(Stored records)
━━━━━━━━

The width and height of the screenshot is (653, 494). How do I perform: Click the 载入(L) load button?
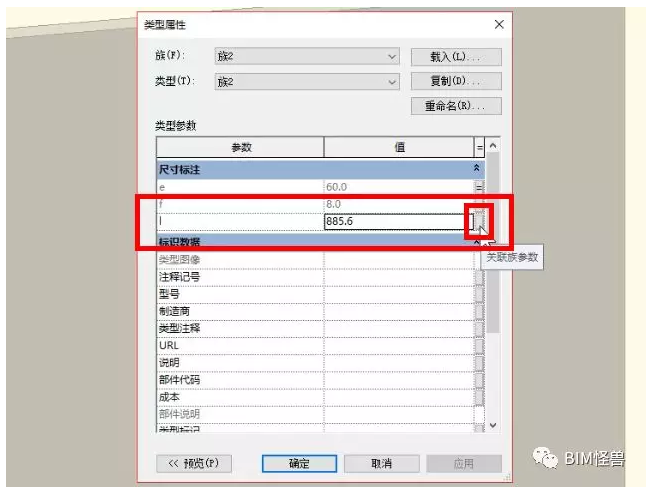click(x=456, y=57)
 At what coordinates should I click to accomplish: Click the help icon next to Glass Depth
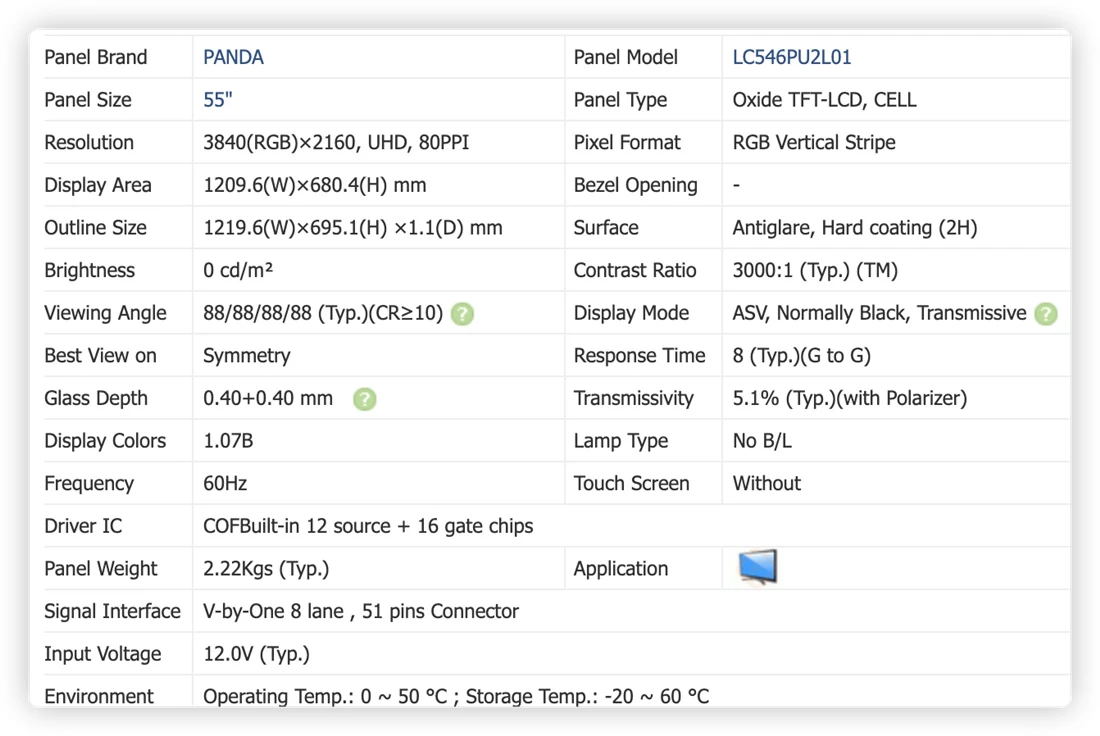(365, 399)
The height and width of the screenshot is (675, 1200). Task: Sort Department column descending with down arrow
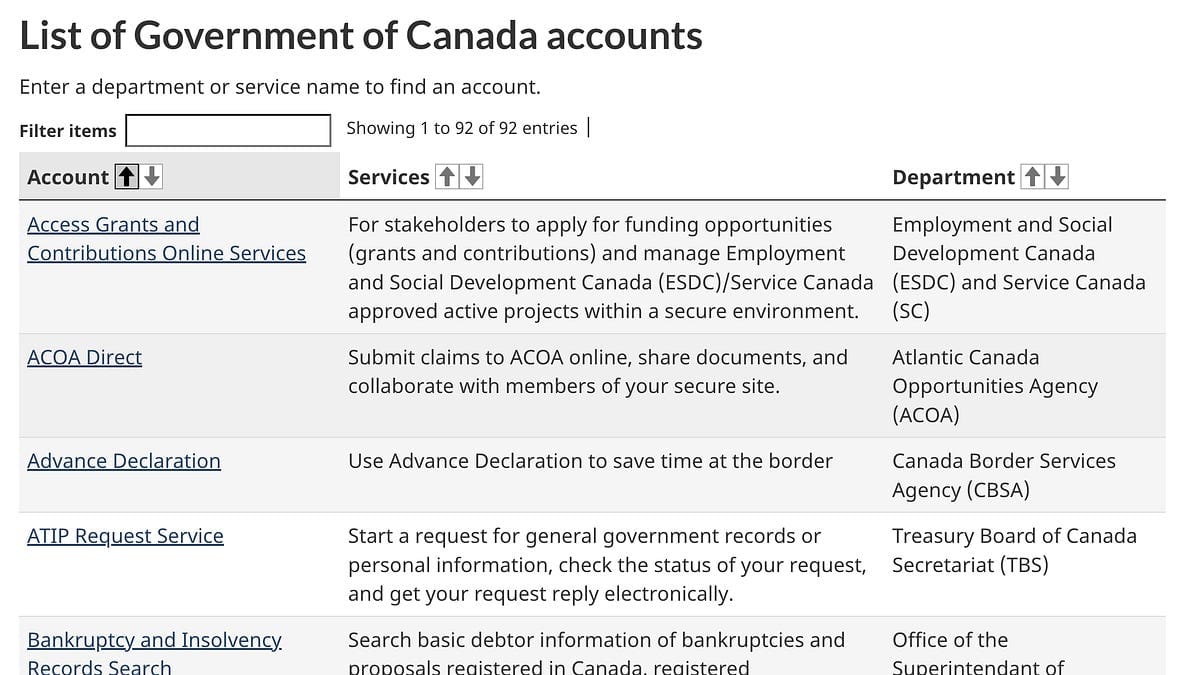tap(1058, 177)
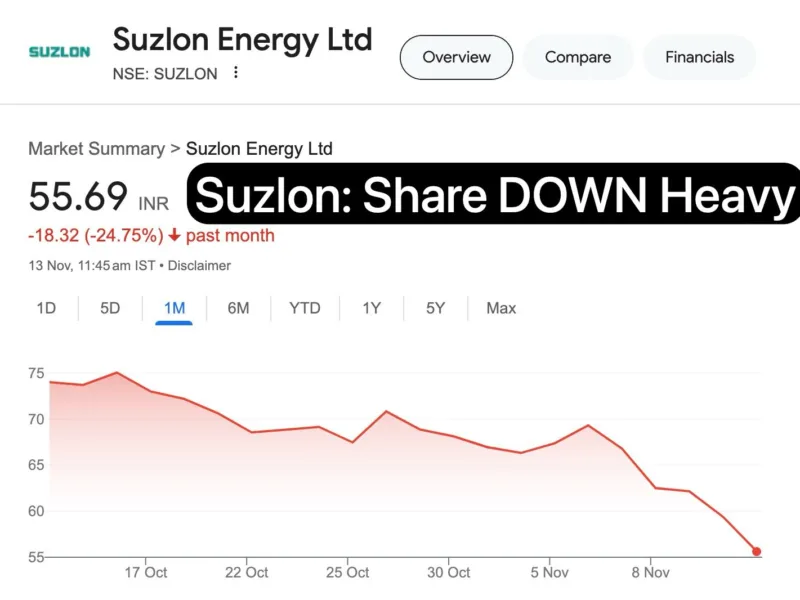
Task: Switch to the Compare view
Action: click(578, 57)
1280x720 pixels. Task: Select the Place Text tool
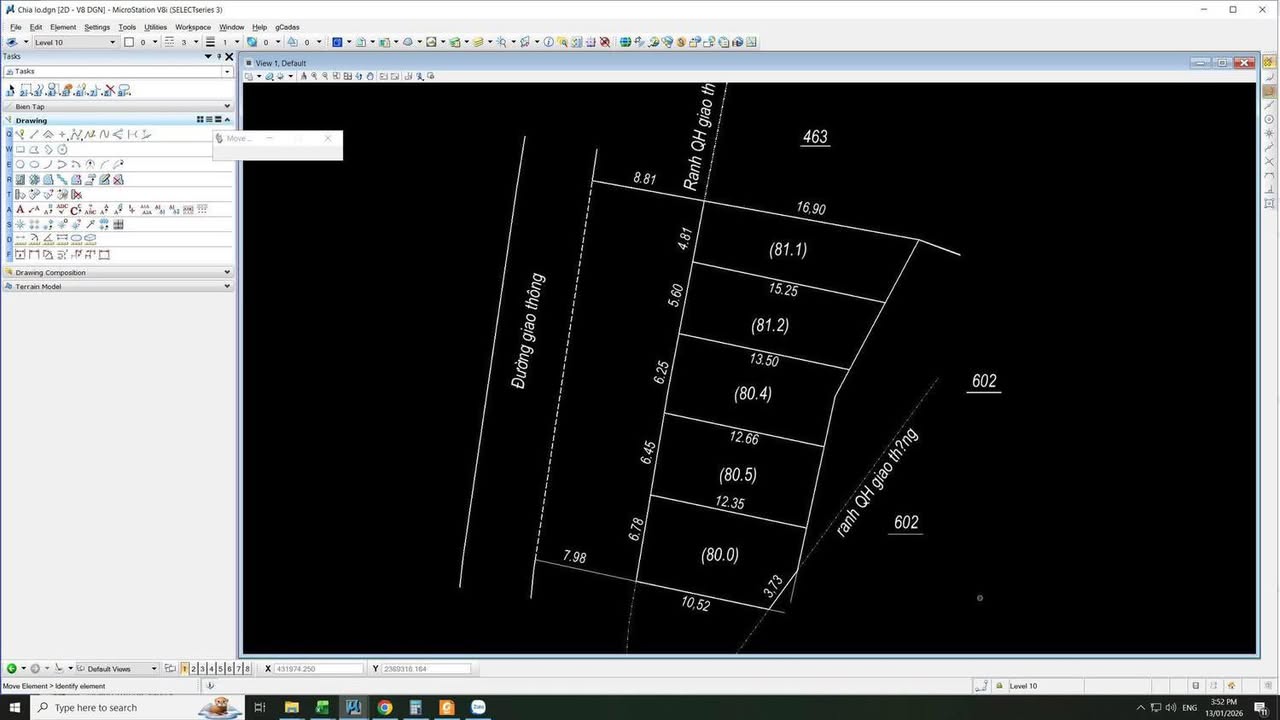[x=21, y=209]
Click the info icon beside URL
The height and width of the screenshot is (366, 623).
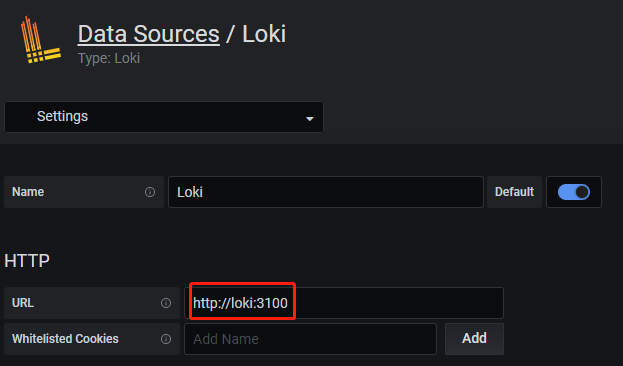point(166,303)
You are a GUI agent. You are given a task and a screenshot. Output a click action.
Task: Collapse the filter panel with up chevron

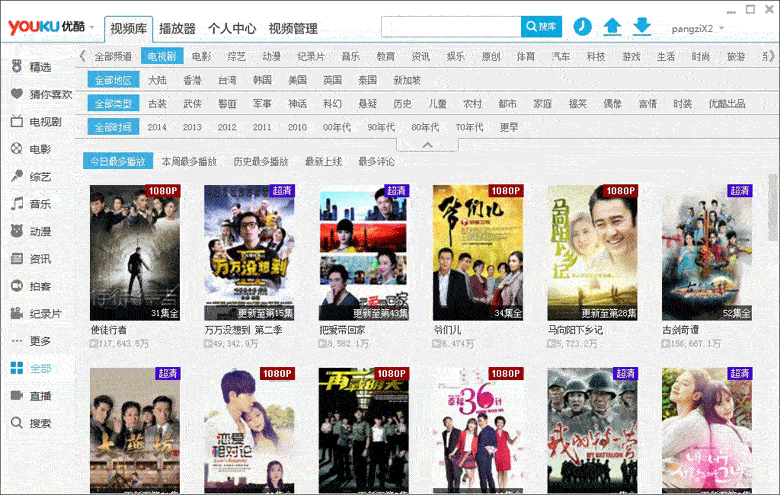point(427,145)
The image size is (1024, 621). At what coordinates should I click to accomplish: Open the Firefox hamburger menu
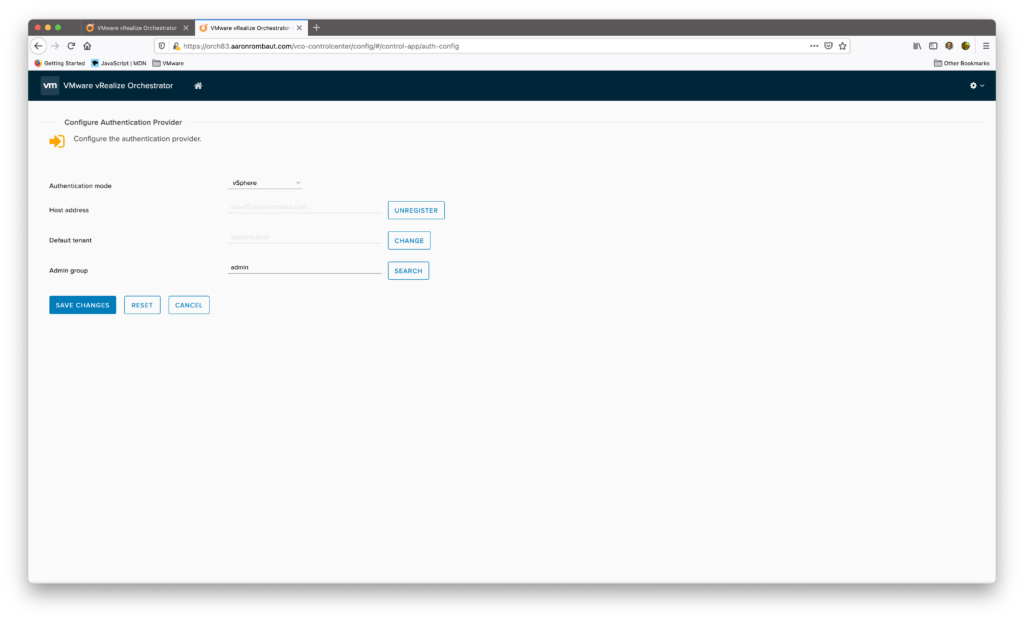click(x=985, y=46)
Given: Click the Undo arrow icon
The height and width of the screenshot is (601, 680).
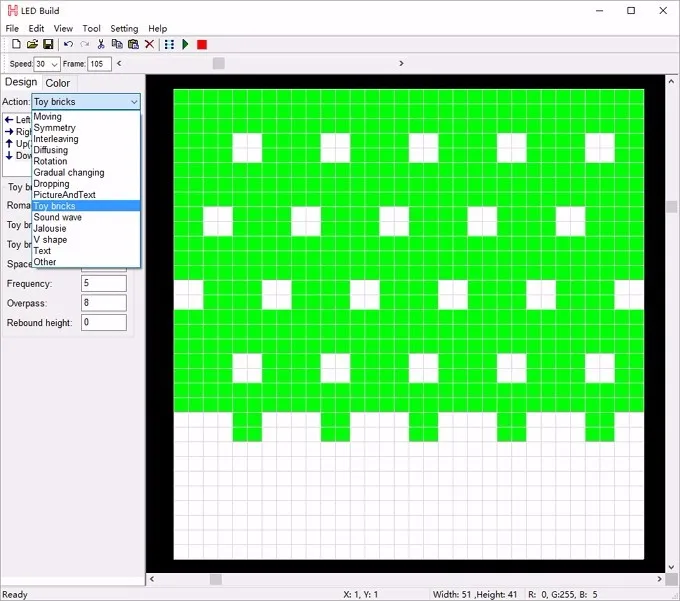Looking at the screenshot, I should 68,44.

━━━━━━━━

Above are the records; transcribe them exactly without the pictures.

The width and height of the screenshot is (653, 494). How do I perform: Click the 载入(L) load button?
click(x=456, y=57)
 At what coordinates should I click to accomplish: Click the help icon next to Glass Depth
(365, 399)
The height and width of the screenshot is (675, 1200). Task: Sort Department column descending with down arrow
tap(1058, 177)
Task: Switch to the Compare view
Action: click(578, 57)
1280x720 pixels. Task: Select the Place Text tool
[x=21, y=209]
Click the info icon beside URL
The height and width of the screenshot is (366, 623).
point(166,303)
You are a GUI agent. You are given a task and a screenshot. Output a click action.
Task: Collapse the filter panel with up chevron

point(427,145)
The image size is (1024, 621). At what coordinates should I click to accomplish: Open the Firefox hamburger menu
click(x=985, y=46)
Given: Click the Undo arrow icon
The height and width of the screenshot is (601, 680).
Looking at the screenshot, I should 68,44.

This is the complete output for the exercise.